10. Mai 2016Es hat sich einiges an Konfliktstoff angesammelt. Vergangene Woche kündigte der türkische Ministerpräsident Ahmet Davutoglu seinen Rücktritt an. Er hat nicht nur das Abkommen mit Brüssel ausgehandelt, er gilt auch im Gegensatz zu Präsident Recep Tayyip Erdogan als europafreundlich. Dann wurden zwei regierungskritische türkische Journalisten zu Gefängnisstrafen verurteilt, weil sie angeblich geheime Unterlagen veröffentlicht haben.
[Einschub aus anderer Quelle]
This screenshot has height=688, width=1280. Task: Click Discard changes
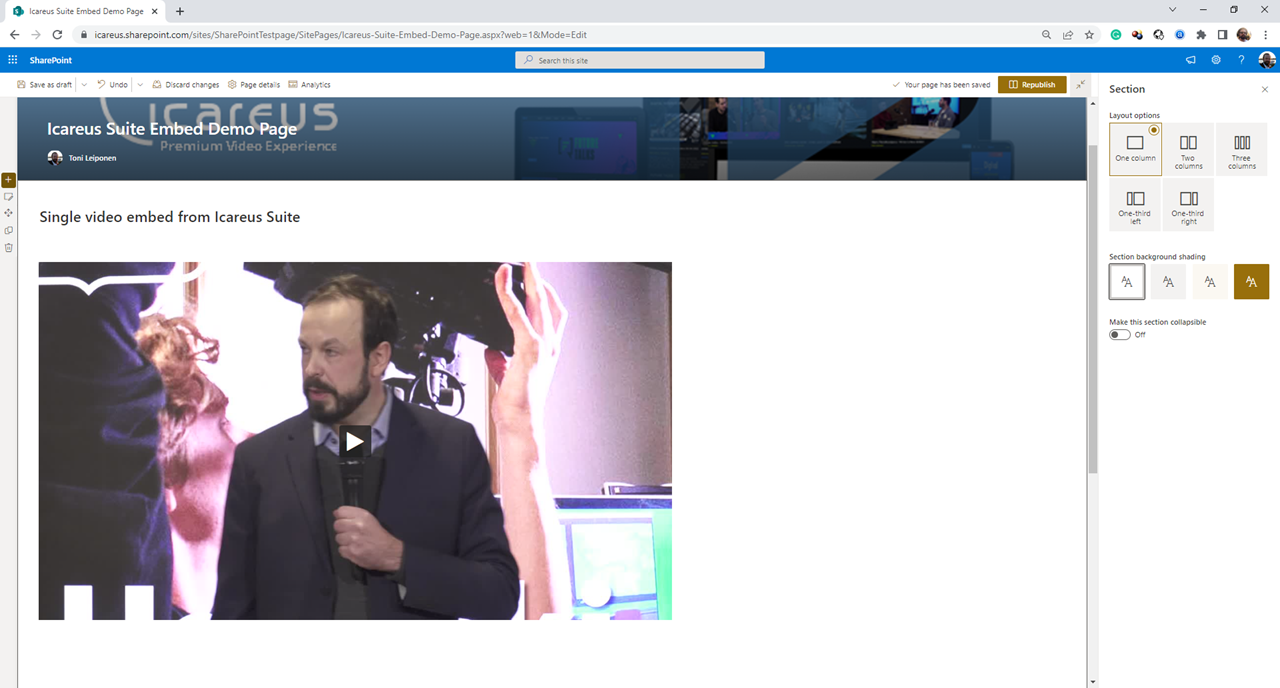[185, 85]
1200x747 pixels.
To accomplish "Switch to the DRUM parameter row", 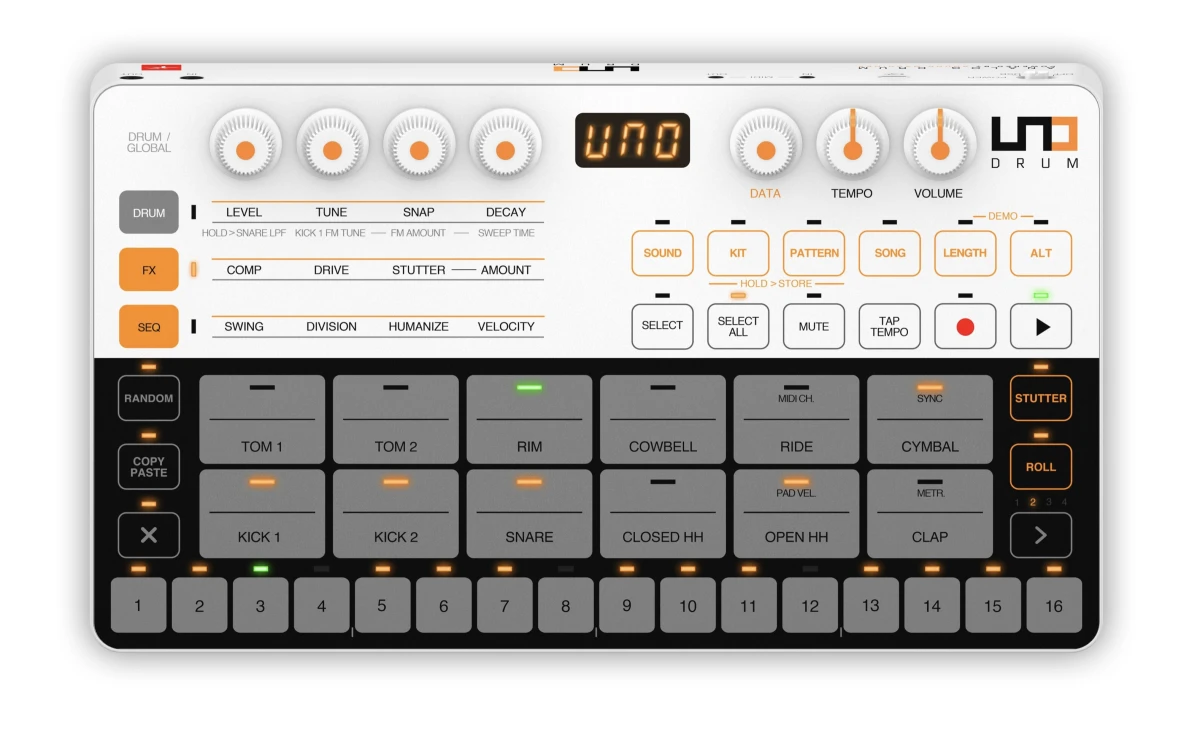I will tap(148, 212).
Die Organisation Reporter ohne Grenzen spricht von einem "Urteil der Einschüchterung", der Deutsche Journalistenverband von "Willkürurteilen eines autokratischen Regimes".
Für das Europaparlament brachte dann eine Äußerung von Präsident Erdogan das Fass zum Überlaufen. Erdogan hat die Europäer wissen lassen, dass er gar nicht daran denkt, die heftig kritisierten Anti-Terror-Gesetze zu ändern. "Wir gehen unseren Weg, und Ihr geht Euren", sagte Erdogan. Die Gesetzesänderung ist eine der Brüsseler Bedingungen dafür, dass vom Sommer an alle Türken ohne Visum in die EU reisen können. Doch Erdogan hat des öfteren gedroht, wenn er die Visa-Liberalisierung nicht bekomme, könne er jederzeit wieder Flüchtlinge ungehindert nach Europa lassen.
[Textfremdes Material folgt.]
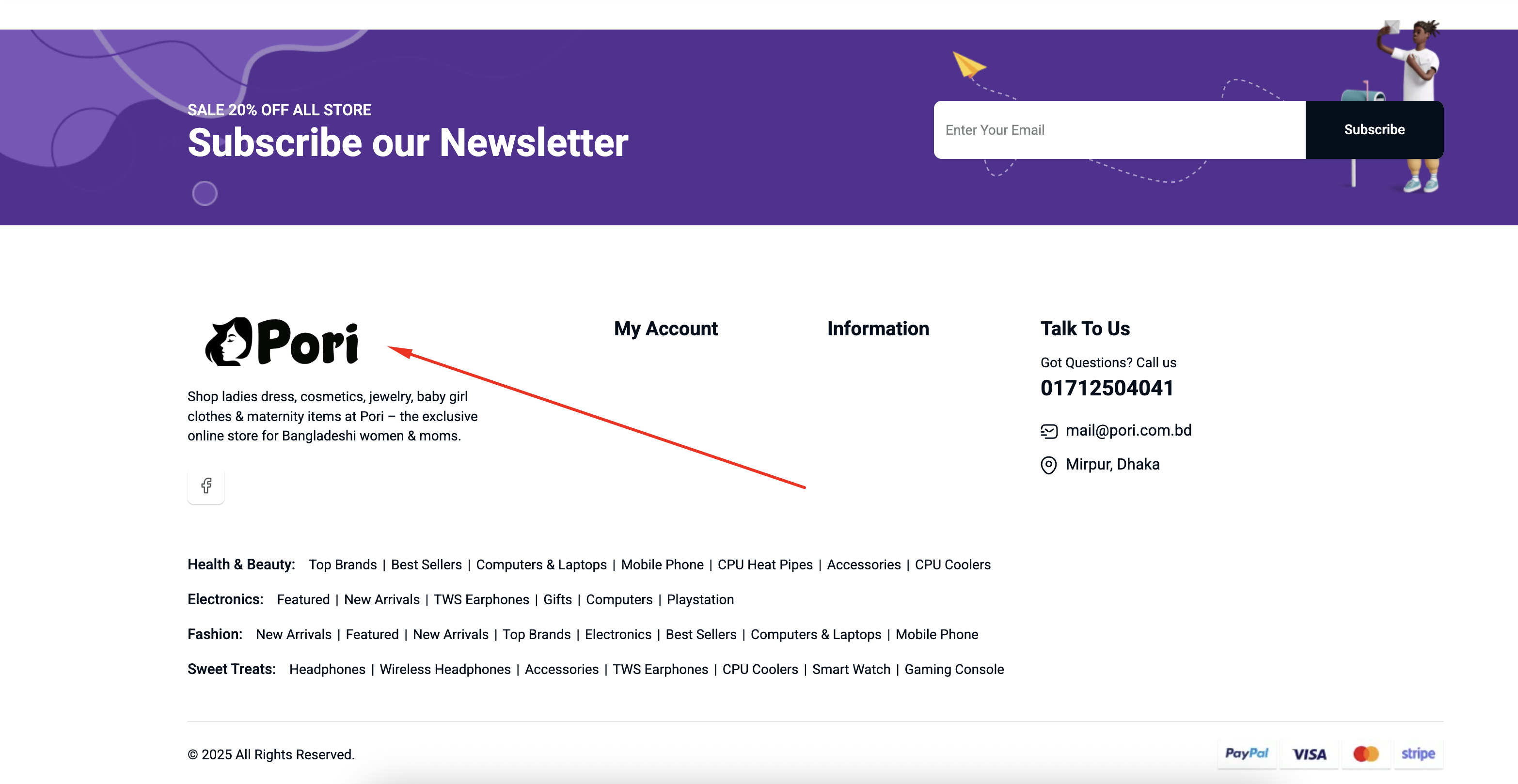Open the Information footer heading
Screen dimensions: 1518x784
tap(878, 329)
Das Europaparlament blockt ab
Der zuständige Ausschuss für bürgerliche Freiheiten und Justiz im Europaparlament will sich davon nicht einschüchtern lassen. Er hat angekündigt, mit den Beratungen zur Visafreiheit so lange zu warten, bis die Türkei alle 72 Bedingungen erfüllt habe. "Und dazu gehören auch die Anti-Terror-Gesetze", so Guy Verhofstadt, Vorsitzender der Liberalenfraktion. "Wir liegen alle auf einer Linie." Und Gianni Pittella, Fraktionschef der Sozialisten, fügt hinzu: "Wir können Drohungen und Erpressungsversuche von Erdogans Türkei nicht hinnehmen." Philippe Lamberts, Kovorsitzender der Grünen, meint inzwischen zur Aussicht auf Visabefreiung für Türken: "Da habe ich meine Zweifel." Bleiben beide Seiten hart, könnte am Ende der gesamte Flüchtlingspakt scheitern.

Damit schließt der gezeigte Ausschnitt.